<<<<

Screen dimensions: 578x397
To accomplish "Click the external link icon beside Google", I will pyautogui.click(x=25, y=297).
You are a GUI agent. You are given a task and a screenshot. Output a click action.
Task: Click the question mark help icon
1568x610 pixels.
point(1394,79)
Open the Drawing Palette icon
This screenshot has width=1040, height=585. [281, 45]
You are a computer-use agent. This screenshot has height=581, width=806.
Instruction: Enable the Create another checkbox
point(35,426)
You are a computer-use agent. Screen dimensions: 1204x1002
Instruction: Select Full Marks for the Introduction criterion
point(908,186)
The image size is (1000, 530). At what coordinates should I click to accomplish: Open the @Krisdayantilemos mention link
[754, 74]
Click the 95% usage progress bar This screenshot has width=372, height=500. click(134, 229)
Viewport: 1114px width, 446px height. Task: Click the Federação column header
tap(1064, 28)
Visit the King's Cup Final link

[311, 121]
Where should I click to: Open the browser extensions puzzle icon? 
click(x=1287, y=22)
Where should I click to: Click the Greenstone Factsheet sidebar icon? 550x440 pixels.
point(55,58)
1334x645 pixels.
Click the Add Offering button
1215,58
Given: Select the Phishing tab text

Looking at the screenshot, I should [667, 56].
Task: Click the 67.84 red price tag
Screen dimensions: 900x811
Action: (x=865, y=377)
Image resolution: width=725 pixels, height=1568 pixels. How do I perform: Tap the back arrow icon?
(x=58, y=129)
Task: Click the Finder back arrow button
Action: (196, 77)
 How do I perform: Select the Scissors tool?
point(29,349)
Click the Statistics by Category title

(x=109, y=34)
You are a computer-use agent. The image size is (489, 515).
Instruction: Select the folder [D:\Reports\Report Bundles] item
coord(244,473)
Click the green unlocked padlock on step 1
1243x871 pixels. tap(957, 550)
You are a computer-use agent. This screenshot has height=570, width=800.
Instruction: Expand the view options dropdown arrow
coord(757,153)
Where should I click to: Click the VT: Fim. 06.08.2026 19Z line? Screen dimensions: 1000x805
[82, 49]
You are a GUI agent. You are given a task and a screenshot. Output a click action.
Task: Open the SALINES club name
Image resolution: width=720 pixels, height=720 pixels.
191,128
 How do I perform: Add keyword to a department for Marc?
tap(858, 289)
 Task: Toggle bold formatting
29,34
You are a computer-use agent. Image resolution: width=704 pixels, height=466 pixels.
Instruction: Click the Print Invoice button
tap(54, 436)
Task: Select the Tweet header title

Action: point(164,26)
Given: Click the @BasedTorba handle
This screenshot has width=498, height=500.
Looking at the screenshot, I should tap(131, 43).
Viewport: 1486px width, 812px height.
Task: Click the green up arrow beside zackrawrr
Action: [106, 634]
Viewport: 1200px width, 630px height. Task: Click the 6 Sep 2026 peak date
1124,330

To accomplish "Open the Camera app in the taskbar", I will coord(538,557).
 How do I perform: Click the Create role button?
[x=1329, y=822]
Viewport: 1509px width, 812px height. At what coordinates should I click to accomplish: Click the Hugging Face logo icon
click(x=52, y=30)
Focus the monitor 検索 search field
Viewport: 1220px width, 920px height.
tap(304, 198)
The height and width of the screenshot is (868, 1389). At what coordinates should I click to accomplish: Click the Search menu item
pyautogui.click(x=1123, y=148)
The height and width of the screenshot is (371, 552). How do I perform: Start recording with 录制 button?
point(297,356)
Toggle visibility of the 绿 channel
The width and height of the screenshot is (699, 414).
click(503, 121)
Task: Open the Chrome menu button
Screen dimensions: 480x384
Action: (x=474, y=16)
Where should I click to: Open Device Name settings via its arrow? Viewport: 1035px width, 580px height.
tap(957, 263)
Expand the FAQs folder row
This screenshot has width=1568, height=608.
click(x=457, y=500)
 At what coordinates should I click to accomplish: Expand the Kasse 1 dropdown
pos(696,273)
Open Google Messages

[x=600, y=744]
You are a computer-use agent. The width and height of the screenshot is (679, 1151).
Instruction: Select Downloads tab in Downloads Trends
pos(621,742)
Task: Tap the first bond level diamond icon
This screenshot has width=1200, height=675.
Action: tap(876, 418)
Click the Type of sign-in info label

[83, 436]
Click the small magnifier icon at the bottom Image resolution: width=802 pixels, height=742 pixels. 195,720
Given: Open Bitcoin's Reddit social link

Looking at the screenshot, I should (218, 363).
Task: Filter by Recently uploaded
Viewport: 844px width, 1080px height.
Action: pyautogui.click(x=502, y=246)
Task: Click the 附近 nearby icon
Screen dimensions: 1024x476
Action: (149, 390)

>>>>

Extract all of the data exactly as written.

▸ TASK ANSWER:
Screen dimensions: 578x397
To accomplish "Click the external link icon beside Google", I will pyautogui.click(x=25, y=297).
You are a GUI agent. You are given a task and a screenshot. Output a click action.
Task: Click the question mark help icon
1568x610 pixels.
point(1394,79)
Open the Drawing Palette icon
This screenshot has width=1040, height=585. [281, 45]
You are a computer-use agent. This screenshot has height=581, width=806.
Instruction: Enable the Create another checkbox
point(35,426)
You are a computer-use agent. Screen dimensions: 1204x1002
Instruction: Select Full Marks for the Introduction criterion
point(908,186)
The image size is (1000, 530). At what coordinates should I click to accomplish: Open the @Krisdayantilemos mention link
[754, 74]
Click the 95% usage progress bar This screenshot has width=372, height=500. click(134, 229)
Viewport: 1114px width, 446px height. Task: Click the Federação column header
tap(1064, 28)
Visit the King's Cup Final link

[311, 121]
Where should I click to: Open the browser extensions puzzle icon? 
click(x=1287, y=22)
Where should I click to: Click the Greenstone Factsheet sidebar icon? 550x440 pixels.
point(55,58)
1334x645 pixels.
Click the Add Offering button
1215,58
Given: Select the Phishing tab text

Looking at the screenshot, I should [667, 56].
Task: Click the 67.84 red price tag
Screen dimensions: 900x811
Action: (x=865, y=377)
Image resolution: width=725 pixels, height=1568 pixels. How do I perform: Tap the back arrow icon?
(x=58, y=129)
Task: Click the Finder back arrow button
Action: (196, 77)
 How do I perform: Select the Scissors tool?
point(29,349)
Click the Statistics by Category title

(x=109, y=34)
You are a computer-use agent. The image size is (489, 515).
Instruction: Select the folder [D:\Reports\Report Bundles] item
coord(244,473)
Click the green unlocked padlock on step 1
1243x871 pixels. tap(957, 550)
You are a computer-use agent. This screenshot has height=570, width=800.
Instruction: Expand the view options dropdown arrow
coord(757,153)
Where should I click to: Click the VT: Fim. 06.08.2026 19Z line? Screen dimensions: 1000x805
[82, 49]
You are a GUI agent. You are given a task and a screenshot. Output a click action.
Task: Open the SALINES club name
Image resolution: width=720 pixels, height=720 pixels.
191,128
 How do I perform: Add keyword to a department for Marc?
tap(858, 289)
 Task: Toggle bold formatting
29,34
You are a computer-use agent. Image resolution: width=704 pixels, height=466 pixels.
Instruction: Click the Print Invoice button
tap(54, 436)
Task: Select the Tweet header title

Action: point(164,26)
Given: Click the @BasedTorba handle
This screenshot has width=498, height=500.
Looking at the screenshot, I should tap(131, 43).
Viewport: 1486px width, 812px height.
Task: Click the green up arrow beside zackrawrr
Action: [106, 634]
Viewport: 1200px width, 630px height. Task: Click the 6 Sep 2026 peak date
1124,330

To accomplish "Open the Camera app in the taskbar", I will coord(538,557).
 How do I perform: Click the Create role button?
[x=1329, y=822]
Viewport: 1509px width, 812px height. At what coordinates should I click to accomplish: Click the Hugging Face logo icon
click(x=52, y=30)
Focus the monitor 検索 search field
Viewport: 1220px width, 920px height.
tap(304, 198)
The height and width of the screenshot is (868, 1389). At what coordinates should I click to accomplish: Click the Search menu item
pyautogui.click(x=1123, y=148)
The height and width of the screenshot is (371, 552). How do I perform: Start recording with 录制 button?
point(297,356)
Toggle visibility of the 绿 channel
The width and height of the screenshot is (699, 414).
click(503, 121)
Task: Open the Chrome menu button
Screen dimensions: 480x384
Action: (x=474, y=16)
Where should I click to: Open Device Name settings via its arrow? Viewport: 1035px width, 580px height.
tap(957, 263)
Expand the FAQs folder row
This screenshot has width=1568, height=608.
click(x=457, y=500)
 At what coordinates should I click to accomplish: Expand the Kasse 1 dropdown
pos(696,273)
Open Google Messages

[x=600, y=744]
You are a computer-use agent. The width and height of the screenshot is (679, 1151).
Instruction: Select Downloads tab in Downloads Trends
pos(621,742)
Task: Tap the first bond level diamond icon
This screenshot has width=1200, height=675.
Action: tap(876, 418)
Click the Type of sign-in info label

[83, 436]
Click the small magnifier icon at the bottom Image resolution: width=802 pixels, height=742 pixels. 195,720
Given: Open Bitcoin's Reddit social link

Looking at the screenshot, I should (218, 363).
Task: Filter by Recently uploaded
Viewport: 844px width, 1080px height.
Action: pyautogui.click(x=502, y=246)
Task: Click the 附近 nearby icon
Screen dimensions: 1024x476
Action: (149, 390)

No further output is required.